### [WORK REQUEST]
Reproduce word for word, from the entries below, the line with "Task: Check the 测试1.cpt checkbox", the line with "Give a five-star", and every line between them, and nothing more.

[Pixel coordinate grounding data]
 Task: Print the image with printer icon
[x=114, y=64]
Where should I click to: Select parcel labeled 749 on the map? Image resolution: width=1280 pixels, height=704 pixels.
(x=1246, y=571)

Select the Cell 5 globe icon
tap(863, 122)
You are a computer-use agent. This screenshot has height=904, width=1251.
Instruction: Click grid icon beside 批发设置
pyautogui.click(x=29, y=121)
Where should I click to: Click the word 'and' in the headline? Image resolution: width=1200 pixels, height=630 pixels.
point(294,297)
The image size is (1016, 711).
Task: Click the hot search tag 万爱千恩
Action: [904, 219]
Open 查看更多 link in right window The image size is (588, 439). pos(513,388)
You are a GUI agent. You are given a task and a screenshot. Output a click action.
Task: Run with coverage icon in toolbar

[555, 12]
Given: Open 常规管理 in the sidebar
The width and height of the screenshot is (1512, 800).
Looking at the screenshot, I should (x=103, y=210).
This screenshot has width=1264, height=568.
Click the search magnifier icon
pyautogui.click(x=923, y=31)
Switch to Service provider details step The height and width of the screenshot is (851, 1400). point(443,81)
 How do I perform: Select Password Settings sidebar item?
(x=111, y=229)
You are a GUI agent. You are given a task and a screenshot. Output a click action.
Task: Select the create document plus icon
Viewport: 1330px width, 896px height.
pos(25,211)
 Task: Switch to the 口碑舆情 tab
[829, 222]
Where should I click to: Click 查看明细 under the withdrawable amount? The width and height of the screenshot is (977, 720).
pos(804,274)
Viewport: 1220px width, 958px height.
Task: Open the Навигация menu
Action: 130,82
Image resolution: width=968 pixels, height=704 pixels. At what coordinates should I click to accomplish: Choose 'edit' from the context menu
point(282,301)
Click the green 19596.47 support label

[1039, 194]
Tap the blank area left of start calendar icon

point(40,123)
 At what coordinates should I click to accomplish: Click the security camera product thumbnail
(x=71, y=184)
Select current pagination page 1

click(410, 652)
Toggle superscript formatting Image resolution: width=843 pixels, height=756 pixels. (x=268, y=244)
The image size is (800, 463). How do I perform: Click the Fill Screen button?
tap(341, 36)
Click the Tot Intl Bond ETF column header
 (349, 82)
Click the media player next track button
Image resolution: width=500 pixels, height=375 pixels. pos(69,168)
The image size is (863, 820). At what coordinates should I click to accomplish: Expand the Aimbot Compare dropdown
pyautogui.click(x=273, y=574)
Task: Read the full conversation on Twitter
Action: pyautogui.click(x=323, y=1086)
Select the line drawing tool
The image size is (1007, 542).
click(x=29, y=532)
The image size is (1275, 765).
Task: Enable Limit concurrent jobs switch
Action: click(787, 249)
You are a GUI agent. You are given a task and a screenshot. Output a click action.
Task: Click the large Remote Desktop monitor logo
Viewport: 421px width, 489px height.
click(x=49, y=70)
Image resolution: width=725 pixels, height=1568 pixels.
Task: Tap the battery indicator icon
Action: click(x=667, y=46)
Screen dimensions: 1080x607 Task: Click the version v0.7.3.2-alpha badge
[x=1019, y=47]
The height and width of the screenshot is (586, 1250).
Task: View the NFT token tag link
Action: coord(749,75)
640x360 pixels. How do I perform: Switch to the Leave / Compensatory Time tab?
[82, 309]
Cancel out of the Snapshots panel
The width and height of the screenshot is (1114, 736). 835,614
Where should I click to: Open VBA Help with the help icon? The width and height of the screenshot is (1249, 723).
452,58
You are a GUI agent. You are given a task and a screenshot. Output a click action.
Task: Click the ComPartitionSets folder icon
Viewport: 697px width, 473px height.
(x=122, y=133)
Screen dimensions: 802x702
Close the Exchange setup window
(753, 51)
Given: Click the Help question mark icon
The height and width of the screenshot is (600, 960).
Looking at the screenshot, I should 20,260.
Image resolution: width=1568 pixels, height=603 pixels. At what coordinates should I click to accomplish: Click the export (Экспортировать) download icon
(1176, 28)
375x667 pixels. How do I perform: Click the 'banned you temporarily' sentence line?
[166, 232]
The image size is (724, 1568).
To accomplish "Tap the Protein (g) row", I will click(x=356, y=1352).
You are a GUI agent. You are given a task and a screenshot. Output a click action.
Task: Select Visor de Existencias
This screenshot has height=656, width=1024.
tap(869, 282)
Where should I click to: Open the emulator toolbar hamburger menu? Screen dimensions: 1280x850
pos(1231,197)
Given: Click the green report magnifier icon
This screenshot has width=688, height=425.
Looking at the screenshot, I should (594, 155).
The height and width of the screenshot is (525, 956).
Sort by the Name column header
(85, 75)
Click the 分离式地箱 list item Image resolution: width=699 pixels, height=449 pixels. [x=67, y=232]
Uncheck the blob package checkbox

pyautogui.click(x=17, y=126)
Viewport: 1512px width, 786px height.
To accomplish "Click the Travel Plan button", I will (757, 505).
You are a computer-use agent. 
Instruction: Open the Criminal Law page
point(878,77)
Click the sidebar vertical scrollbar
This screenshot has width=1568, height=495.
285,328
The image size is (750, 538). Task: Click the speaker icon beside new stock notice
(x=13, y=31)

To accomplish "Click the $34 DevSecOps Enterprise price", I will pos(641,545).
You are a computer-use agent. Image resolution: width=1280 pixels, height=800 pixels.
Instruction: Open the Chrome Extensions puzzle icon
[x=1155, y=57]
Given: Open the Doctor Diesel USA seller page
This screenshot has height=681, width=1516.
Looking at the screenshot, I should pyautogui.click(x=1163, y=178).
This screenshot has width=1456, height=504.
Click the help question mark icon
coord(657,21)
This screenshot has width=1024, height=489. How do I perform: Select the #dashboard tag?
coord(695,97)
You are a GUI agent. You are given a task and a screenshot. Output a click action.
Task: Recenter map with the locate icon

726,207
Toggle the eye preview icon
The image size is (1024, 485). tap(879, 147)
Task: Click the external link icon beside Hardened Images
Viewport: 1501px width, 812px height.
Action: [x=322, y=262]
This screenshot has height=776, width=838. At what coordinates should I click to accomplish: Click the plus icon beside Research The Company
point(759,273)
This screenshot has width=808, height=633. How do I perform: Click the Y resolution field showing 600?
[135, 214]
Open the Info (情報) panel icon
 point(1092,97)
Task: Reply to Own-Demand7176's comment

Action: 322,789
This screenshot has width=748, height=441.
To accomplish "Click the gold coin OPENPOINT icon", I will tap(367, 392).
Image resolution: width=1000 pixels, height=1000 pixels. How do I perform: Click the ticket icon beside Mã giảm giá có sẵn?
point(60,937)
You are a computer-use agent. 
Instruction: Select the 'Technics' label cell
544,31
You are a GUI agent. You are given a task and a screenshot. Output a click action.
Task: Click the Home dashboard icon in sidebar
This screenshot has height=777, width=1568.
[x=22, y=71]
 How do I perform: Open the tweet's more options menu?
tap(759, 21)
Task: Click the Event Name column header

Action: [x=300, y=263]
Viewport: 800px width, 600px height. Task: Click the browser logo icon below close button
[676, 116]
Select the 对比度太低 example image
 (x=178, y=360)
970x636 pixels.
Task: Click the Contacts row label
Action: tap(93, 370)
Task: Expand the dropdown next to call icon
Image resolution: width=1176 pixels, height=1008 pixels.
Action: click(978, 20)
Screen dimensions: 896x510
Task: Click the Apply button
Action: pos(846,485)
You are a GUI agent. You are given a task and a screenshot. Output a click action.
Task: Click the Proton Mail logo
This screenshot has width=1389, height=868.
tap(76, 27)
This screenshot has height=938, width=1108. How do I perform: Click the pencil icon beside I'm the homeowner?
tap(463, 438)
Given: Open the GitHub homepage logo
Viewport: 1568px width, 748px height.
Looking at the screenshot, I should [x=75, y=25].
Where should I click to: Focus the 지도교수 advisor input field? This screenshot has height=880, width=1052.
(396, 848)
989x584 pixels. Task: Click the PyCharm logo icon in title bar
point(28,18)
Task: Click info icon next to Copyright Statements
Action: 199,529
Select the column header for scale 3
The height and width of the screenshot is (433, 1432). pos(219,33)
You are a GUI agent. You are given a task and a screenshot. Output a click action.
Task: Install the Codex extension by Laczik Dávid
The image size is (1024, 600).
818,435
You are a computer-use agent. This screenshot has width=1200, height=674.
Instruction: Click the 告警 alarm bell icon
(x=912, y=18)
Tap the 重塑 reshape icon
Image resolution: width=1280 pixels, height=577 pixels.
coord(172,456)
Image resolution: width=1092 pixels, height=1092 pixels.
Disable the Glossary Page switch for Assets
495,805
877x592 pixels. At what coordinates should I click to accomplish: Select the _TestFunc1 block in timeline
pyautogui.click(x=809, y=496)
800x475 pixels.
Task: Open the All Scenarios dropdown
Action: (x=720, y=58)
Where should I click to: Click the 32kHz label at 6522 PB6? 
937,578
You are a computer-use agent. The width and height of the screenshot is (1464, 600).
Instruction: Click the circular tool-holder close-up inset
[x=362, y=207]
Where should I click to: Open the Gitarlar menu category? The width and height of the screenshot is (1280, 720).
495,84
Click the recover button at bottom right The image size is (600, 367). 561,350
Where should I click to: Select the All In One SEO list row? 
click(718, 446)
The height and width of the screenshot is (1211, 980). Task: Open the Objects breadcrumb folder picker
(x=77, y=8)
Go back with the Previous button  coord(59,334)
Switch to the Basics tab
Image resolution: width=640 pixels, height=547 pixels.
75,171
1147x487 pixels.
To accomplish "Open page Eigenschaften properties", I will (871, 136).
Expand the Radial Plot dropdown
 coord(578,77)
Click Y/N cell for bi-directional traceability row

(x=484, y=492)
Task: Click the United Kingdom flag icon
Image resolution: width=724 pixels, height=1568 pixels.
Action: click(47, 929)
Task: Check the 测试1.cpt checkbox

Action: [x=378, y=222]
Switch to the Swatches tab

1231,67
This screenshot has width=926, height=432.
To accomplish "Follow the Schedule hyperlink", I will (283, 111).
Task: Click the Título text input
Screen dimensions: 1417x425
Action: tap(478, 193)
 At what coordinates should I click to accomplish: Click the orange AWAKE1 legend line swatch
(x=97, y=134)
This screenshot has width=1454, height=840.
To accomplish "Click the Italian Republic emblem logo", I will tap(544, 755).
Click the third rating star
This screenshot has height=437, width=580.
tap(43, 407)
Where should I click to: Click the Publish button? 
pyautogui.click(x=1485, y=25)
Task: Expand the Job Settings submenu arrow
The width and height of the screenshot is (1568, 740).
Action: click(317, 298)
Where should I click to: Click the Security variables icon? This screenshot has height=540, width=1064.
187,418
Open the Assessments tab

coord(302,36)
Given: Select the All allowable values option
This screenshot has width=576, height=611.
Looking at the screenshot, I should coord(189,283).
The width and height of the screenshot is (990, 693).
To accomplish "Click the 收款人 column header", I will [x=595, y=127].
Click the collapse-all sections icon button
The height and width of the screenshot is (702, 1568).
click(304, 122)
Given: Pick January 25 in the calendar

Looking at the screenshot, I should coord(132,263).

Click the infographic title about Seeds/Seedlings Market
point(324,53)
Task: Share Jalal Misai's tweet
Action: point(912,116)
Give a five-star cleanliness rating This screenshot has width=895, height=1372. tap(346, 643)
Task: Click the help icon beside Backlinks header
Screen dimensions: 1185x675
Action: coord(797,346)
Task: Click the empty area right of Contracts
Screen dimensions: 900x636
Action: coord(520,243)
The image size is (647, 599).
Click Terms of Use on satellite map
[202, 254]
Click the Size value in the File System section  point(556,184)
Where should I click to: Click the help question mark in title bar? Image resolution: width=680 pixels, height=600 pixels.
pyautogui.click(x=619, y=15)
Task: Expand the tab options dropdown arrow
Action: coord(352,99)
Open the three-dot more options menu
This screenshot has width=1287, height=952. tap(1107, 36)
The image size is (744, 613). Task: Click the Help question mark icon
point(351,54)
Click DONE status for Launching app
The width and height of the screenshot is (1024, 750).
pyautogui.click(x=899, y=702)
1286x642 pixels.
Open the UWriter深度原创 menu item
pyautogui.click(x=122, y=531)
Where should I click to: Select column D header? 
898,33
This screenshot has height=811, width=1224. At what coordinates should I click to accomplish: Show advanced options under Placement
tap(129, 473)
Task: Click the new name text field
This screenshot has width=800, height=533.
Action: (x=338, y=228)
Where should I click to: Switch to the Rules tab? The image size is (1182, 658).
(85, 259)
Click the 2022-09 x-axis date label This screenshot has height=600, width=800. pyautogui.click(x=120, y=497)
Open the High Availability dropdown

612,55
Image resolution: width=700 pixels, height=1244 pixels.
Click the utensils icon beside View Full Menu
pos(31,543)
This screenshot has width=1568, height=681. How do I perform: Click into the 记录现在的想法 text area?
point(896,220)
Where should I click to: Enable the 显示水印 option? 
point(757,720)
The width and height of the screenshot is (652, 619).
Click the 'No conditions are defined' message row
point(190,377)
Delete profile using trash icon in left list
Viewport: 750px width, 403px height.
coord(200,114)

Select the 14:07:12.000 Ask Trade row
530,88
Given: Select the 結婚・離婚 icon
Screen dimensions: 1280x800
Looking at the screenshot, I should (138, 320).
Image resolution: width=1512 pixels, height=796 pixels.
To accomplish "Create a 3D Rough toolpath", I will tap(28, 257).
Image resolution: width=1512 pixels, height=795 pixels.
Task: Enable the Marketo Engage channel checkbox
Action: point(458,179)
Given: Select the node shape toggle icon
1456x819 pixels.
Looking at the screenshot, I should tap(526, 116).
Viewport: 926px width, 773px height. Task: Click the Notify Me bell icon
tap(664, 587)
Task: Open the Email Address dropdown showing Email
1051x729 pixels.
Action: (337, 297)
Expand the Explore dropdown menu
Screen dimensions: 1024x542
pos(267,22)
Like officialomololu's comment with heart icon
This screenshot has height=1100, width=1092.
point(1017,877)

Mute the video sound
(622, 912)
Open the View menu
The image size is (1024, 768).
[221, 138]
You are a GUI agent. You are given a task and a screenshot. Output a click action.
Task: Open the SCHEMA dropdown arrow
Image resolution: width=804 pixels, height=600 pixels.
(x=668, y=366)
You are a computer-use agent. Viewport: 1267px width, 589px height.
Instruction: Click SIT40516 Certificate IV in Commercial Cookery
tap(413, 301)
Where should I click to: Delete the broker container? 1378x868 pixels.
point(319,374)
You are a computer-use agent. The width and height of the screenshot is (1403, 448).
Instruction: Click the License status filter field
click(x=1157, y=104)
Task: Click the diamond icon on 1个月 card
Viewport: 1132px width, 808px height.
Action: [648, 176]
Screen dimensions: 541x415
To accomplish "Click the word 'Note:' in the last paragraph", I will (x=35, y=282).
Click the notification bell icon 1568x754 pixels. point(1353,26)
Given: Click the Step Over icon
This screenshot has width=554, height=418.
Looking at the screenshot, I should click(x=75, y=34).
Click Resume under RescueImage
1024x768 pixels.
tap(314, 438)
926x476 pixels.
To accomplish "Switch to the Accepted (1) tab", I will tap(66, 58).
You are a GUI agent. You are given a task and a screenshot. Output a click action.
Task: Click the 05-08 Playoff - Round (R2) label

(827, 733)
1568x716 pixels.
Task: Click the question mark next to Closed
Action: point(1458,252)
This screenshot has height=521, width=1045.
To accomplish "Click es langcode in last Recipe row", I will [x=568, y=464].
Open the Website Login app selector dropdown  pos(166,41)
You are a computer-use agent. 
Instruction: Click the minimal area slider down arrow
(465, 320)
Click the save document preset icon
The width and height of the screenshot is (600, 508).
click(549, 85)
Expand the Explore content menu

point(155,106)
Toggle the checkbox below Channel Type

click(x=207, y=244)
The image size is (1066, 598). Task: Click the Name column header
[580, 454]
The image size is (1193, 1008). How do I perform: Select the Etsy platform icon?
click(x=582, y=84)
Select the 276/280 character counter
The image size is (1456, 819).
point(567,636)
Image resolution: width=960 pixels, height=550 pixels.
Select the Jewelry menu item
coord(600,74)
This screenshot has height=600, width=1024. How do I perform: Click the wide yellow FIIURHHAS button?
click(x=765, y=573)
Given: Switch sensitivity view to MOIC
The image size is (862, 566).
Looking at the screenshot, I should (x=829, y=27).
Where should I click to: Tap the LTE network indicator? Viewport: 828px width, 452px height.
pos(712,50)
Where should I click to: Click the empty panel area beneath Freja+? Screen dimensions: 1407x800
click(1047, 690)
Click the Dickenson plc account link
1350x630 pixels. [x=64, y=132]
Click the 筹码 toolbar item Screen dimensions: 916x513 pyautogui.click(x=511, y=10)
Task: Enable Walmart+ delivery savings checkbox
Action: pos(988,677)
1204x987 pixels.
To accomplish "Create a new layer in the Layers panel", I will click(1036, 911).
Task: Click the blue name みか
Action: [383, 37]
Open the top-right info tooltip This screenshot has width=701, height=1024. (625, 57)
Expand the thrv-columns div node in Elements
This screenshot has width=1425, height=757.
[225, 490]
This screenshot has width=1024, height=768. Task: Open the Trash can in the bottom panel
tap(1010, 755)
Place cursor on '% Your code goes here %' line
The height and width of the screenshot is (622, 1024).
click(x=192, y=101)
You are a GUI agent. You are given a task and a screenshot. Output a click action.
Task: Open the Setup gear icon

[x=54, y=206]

### [SOLUTION TO THE PROBLEM]
Task: Check the 测试1.cpt checkbox

Action: [x=378, y=222]
Switch to the Swatches tab

1231,67
This screenshot has width=926, height=432.
To accomplish "Follow the Schedule hyperlink", I will (283, 111).
Task: Click the Título text input
Screen dimensions: 1417x425
Action: tap(478, 193)
 At what coordinates should I click to accomplish: Click the orange AWAKE1 legend line swatch
(x=97, y=134)
This screenshot has width=1454, height=840.
To accomplish "Click the Italian Republic emblem logo", I will tap(544, 755).
Click the third rating star
This screenshot has height=437, width=580.
tap(43, 407)
Where should I click to: Click the Publish button? 
pyautogui.click(x=1485, y=25)
Task: Expand the Job Settings submenu arrow
The width and height of the screenshot is (1568, 740).
Action: click(317, 298)
Where should I click to: Click the Security variables icon? This screenshot has height=540, width=1064.
187,418
Open the Assessments tab

coord(302,36)
Given: Select the All allowable values option
This screenshot has width=576, height=611.
Looking at the screenshot, I should coord(189,283).
The width and height of the screenshot is (990, 693).
To accomplish "Click the 收款人 column header", I will [x=595, y=127].
Click the collapse-all sections icon button
The height and width of the screenshot is (702, 1568).
click(304, 122)
Given: Pick January 25 in the calendar

Looking at the screenshot, I should coord(132,263).

Click the infographic title about Seeds/Seedlings Market
point(324,53)
Task: Share Jalal Misai's tweet
Action: point(912,116)
Give a five-star cleanliness rating This screenshot has width=895, height=1372. tap(346, 643)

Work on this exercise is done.